*Exercise requirements*:
Which lines in the records below contain the string "label"? Copy each of those lines.

*Data*:
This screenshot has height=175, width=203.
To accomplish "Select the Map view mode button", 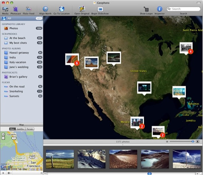I will pyautogui.click(x=12, y=129).
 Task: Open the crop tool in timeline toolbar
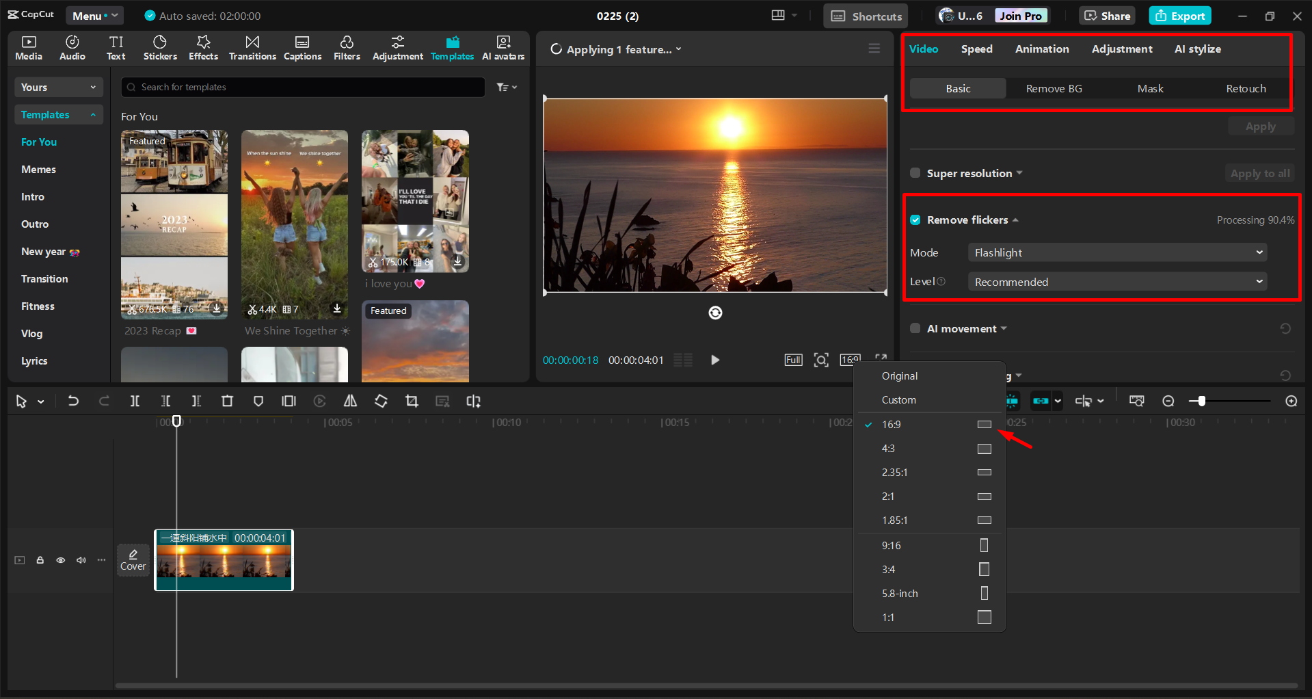click(412, 401)
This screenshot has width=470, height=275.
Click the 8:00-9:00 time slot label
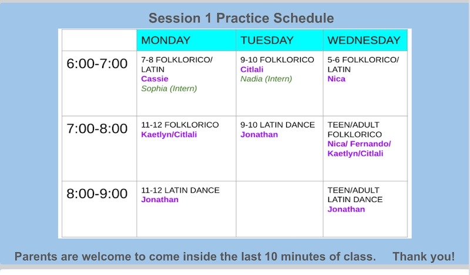pyautogui.click(x=97, y=193)
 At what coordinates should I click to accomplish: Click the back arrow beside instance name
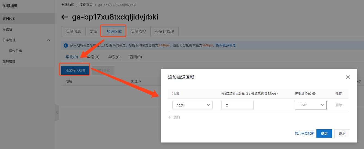[x=64, y=17]
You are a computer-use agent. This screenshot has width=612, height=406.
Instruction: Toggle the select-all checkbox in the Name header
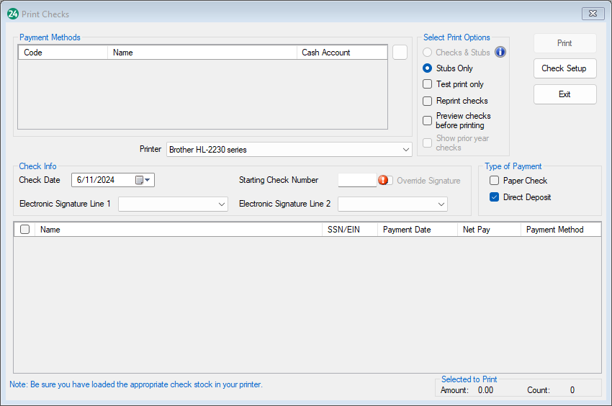[25, 230]
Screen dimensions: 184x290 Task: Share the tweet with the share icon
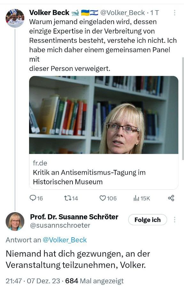pyautogui.click(x=171, y=198)
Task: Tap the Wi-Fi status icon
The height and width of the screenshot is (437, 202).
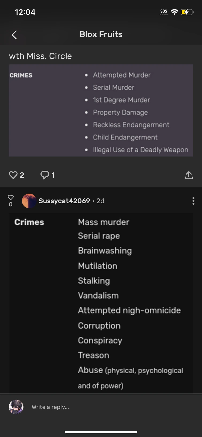Action: coord(174,12)
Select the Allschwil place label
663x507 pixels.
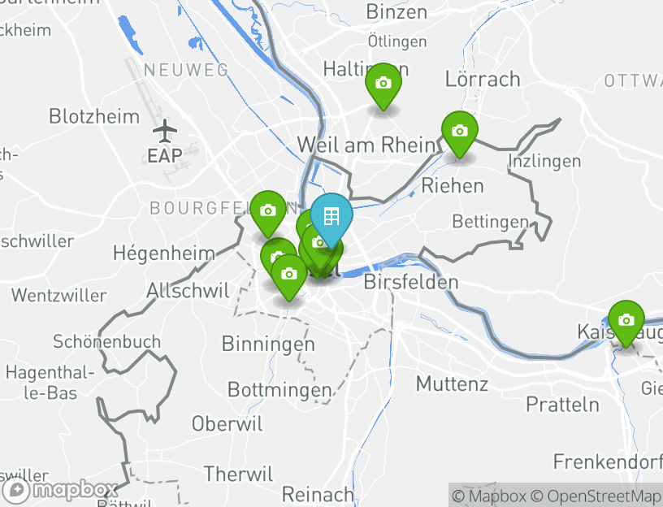click(188, 291)
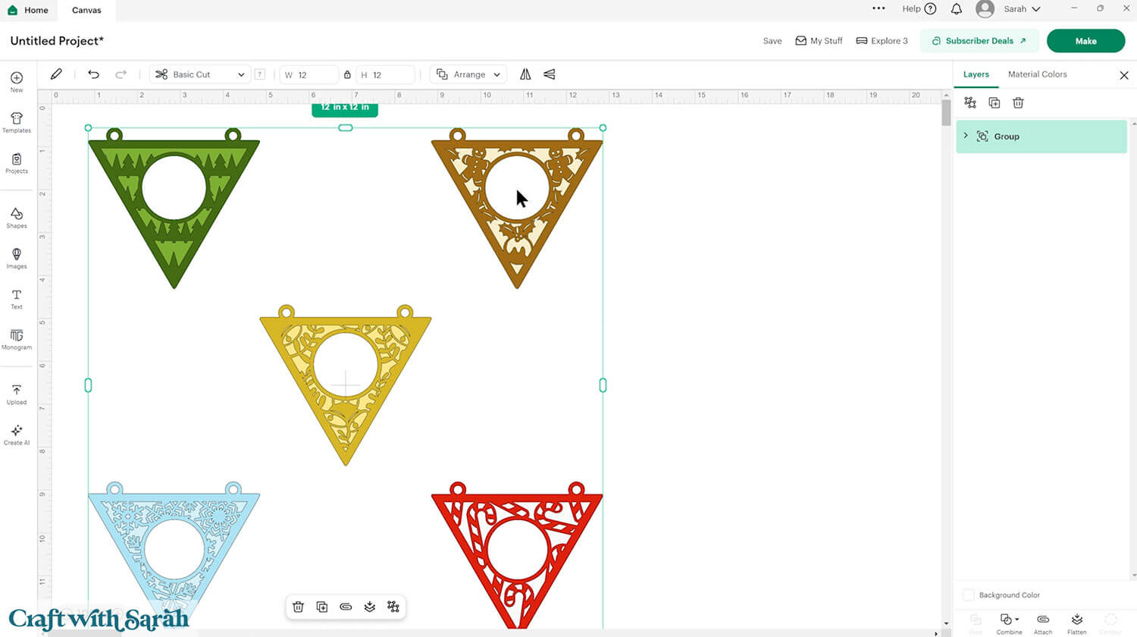Flip the selection horizontally
This screenshot has width=1137, height=637.
coord(525,74)
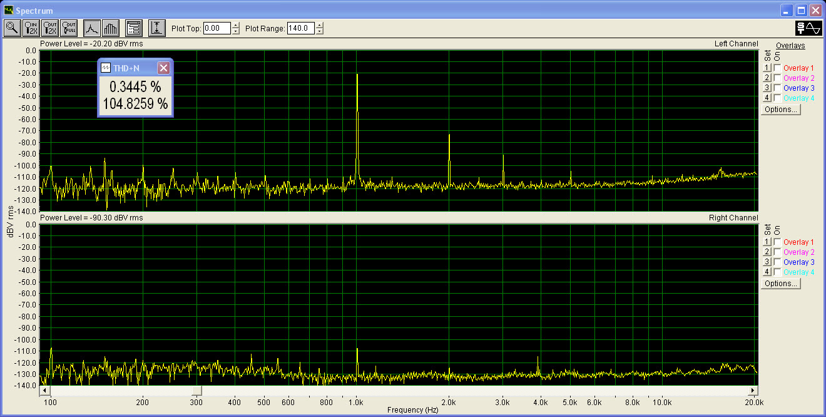Image resolution: width=826 pixels, height=417 pixels.
Task: Enable Overlay 2 on Right Channel
Action: [777, 252]

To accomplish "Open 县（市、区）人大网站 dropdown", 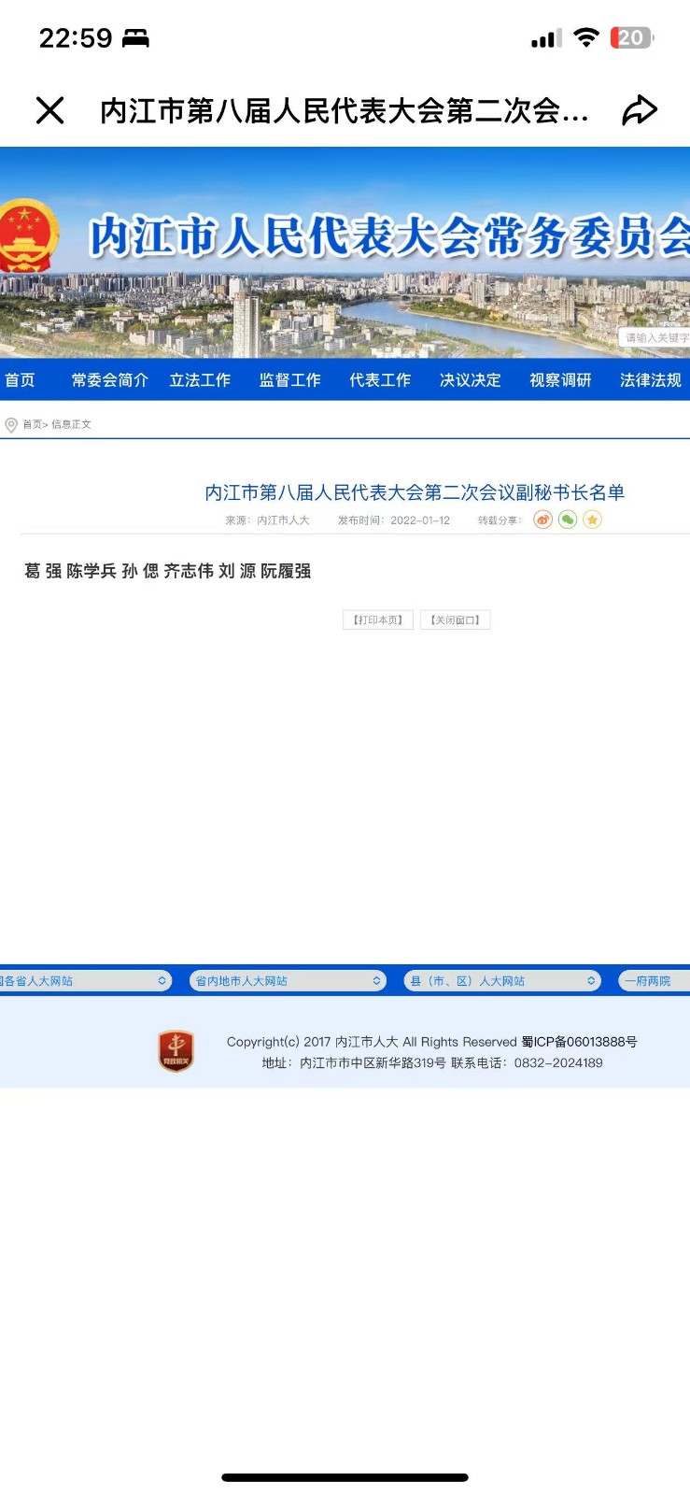I will pyautogui.click(x=501, y=981).
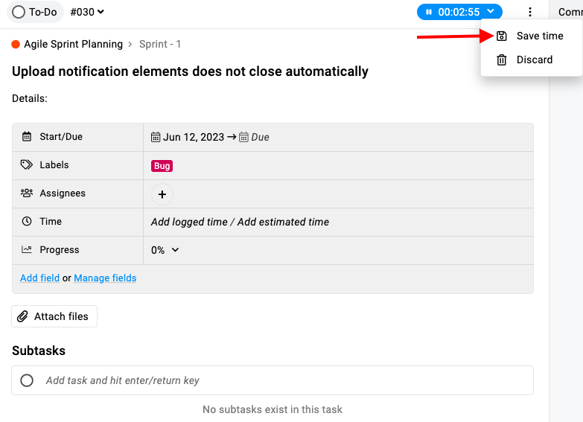Image resolution: width=583 pixels, height=422 pixels.
Task: Click the Add field link
Action: 39,278

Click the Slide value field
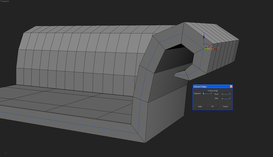pyautogui.click(x=225, y=98)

*Answer to this exercise*:
Click the 8:00-9:00 time slot label
Select the Allschwil place label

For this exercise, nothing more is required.